If you are coming from the old-school Eurodollar or Euribor world, the SOFR (or SONIA) futures screen looks like a glitch. You see a contract named “JUN 26” and you expect it to be dead and buried by mid-June. Instead, you find it alive, kicking, and actively trading in the middle of a late August heatwave. No, it’s not a brokerage error. You’re just looking at a different species of derivative.
In the example below we can see that March contract for SOFR (SFRH6) is trading yet.
1. The Philosophical Shift
The global transition from IBOR (Interbank Offered Rates) to RFRs (Risk-Free Rates) is not just a change in index; it is a change in temporality.
The Euribor world is simple, almost lazy. When the fixing happens in June, the market decides today what the next 90 days are worth. It’s a Forward-Looking term rate. Once that number hits the screen, the uncertainty is gone. The future has been “priced in” at the start. That’s why Euribor futures stop trading the moment the period begins. There’s nothing left to bet on.
SOFR (and its UK cousin, SONIA) is a Backward-Looking beast. It doesn’t care about what the panel thinks today; it cares about what actually happens in the repo market tonight. And tomorrow night. And the night after that for 90 days straight.
When you trade a JUN 26 SOFR Future, you aren’t trading a “point” in time. You are trading the Arithmetic Average of every single overnight rate from the third Wednesday of June to the third Wednesday of September. You are essentially trading a “thermometer” that stays in the mouth of the market for three months.
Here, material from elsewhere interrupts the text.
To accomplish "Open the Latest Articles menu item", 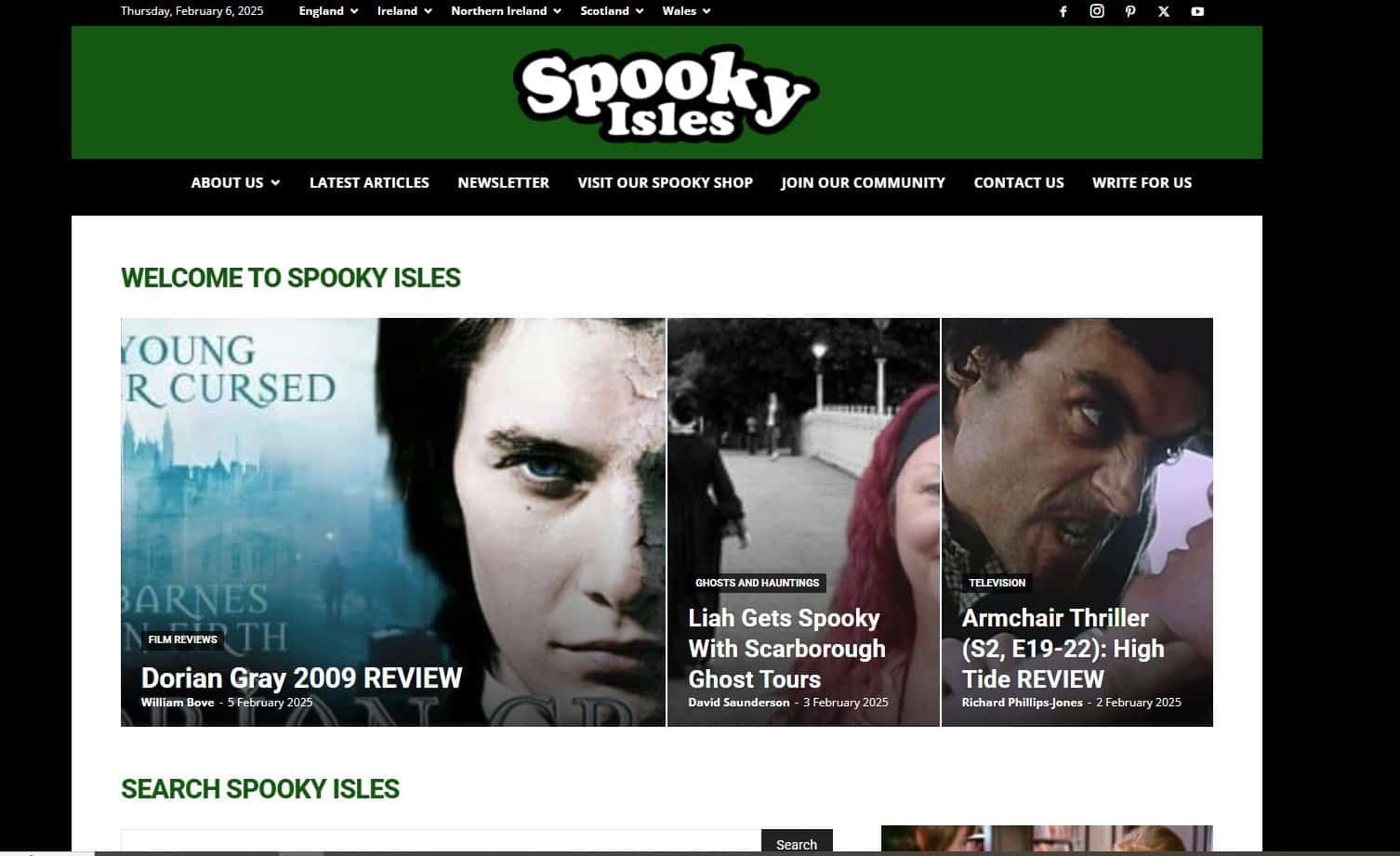I will point(369,183).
Technical Note: Compounding vs. Arithmetic Average
While both are RFRs, there is a technical nuance:
SONIA Futures: Usually use compounded daily rates. This reflects the “interest-on-interest” nature of cash accounts.
SOFR Futures: Use a simple arithmetic average of daily rates (though the cash market often uses compounding).
2. Why this matters (The “August Hike” Scenario)
Imagine the Fed wakes up on August 15th and decides to hike 25bps. If you hold a June Euribor position, you don’t care. Your rate was locked two months ago. But if you are in the June SOFR, your P&L just took a hit. Since you still have 30 days of “prints” left in the accrual period, those higher daily rates will pull the final average up, and the future price down.
This is the fundamental shift: In the RFR world, you are exposed to monetary policy real-time during the life of the contract. You can’t just “set it and forget it” at the start of the quarter.
Let’s do a practical example, taking the June Sonia future (SFIM6), trading at 3.9147% yield. Comparing this yield with the BOE target rate (3.75%) it would appear that the market is pricing in a 16bp increase for the month of June, versus the 8bp priced in by the WIRP function, which prices increases on the precise dates of central bank meetings.
This is because, as we have seen, the reference period starts in June and ends in mid-September, exactly a few days before the September 17th meeting. During this period, there are two meetings June and July,with a cumulative increase of 23 basis points).
Doing some quick calculations (we saw that the Sonia is a compounded average), with the reference period starting on June 15th and an 8bp increase priced starting on June 18th. At the July meeting, there was almost a full increase with a cumulative 23bp.
So until July 30th (45 days), we have an increase of 8bp, while for the following 45 days or so (from July 30th to September 15th), we have a priced increase of 24bp. The average is approximately 16bp, which is exactly what the Sonia Jun 26 futures price is.
3. An alternative solution
Only recently (last 2/3 years) ICE started the trading of a new type of future, the MPC Dated SONIA Futures (there is also a dated Euribor version) that cover exactly the period between one meeting and the next one. The problem is that these are not contracts that have the necessary liquidity to be traded (it has 13k contracts of open interest against the 3 million of Sonia 3M).
Next time you see the JUN 26 SOFR moving in August, remember: it’s not a bug, it’s a feature. You’re trading the path, not just the destination. Don’t be the one caught expecting a settlement that isn’t coming for another month.